■ ABOUT THIS TASK ■
A single number is wanted: how many lines of the data below include the string "agent"?
○ ○ ○ ○ ○ ○ ○
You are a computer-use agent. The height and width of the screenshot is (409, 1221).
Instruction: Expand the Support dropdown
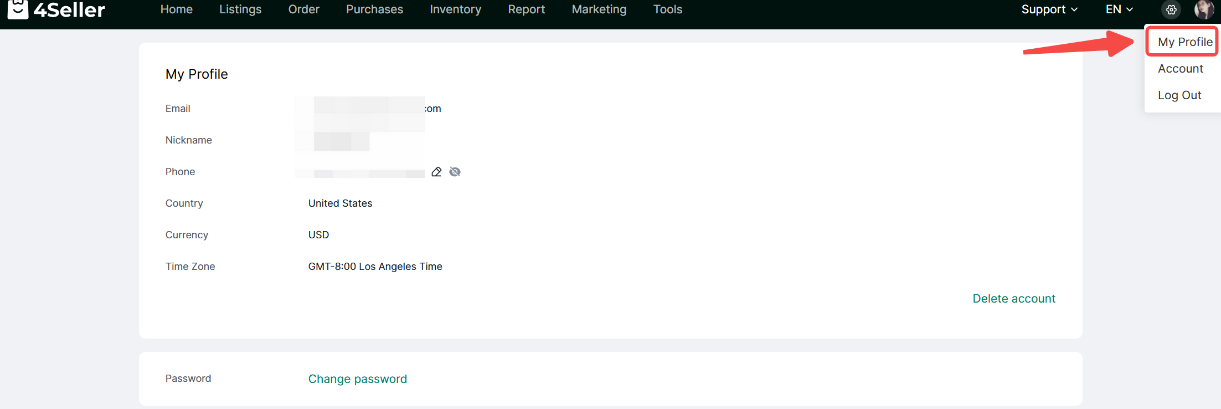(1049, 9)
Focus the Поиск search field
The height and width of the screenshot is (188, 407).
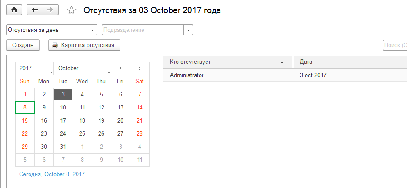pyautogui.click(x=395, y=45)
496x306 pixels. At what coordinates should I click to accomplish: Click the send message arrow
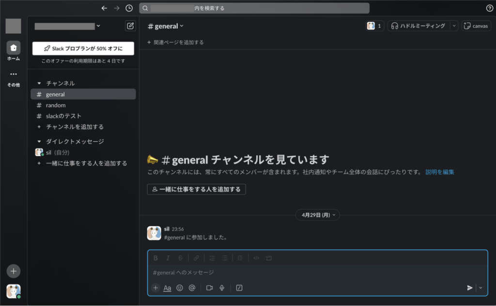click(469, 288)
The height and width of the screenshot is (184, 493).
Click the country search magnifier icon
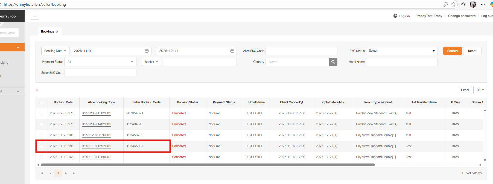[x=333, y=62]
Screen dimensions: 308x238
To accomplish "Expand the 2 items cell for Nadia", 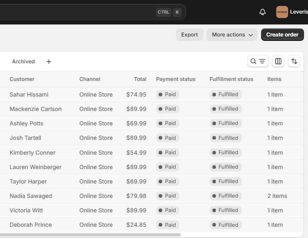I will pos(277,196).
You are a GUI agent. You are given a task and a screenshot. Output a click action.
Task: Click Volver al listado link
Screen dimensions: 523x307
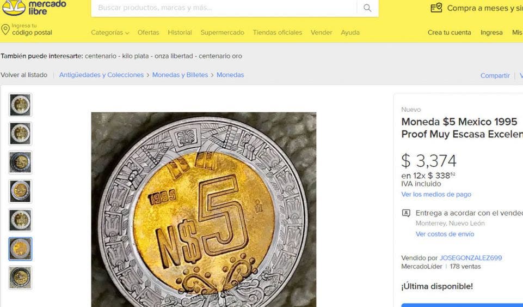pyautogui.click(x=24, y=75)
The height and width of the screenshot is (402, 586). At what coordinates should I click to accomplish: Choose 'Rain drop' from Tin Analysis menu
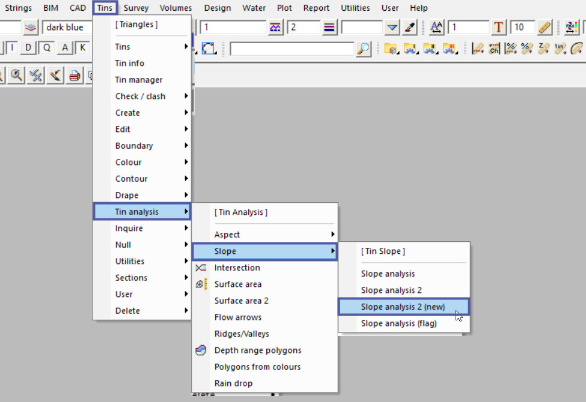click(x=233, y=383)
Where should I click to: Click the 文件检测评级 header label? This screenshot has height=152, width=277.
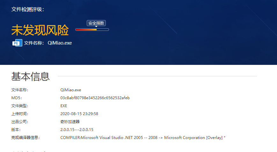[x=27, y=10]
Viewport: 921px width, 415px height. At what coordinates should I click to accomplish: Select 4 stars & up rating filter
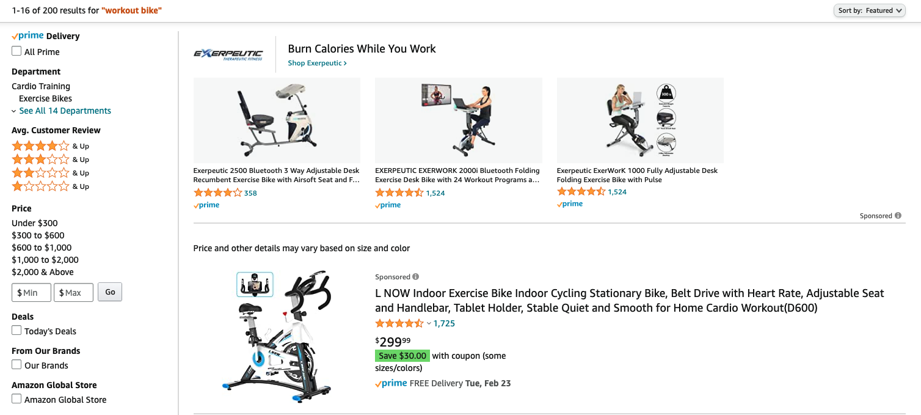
○ ○ ○ ○ ○ ○ ○
■ RESULT ■
2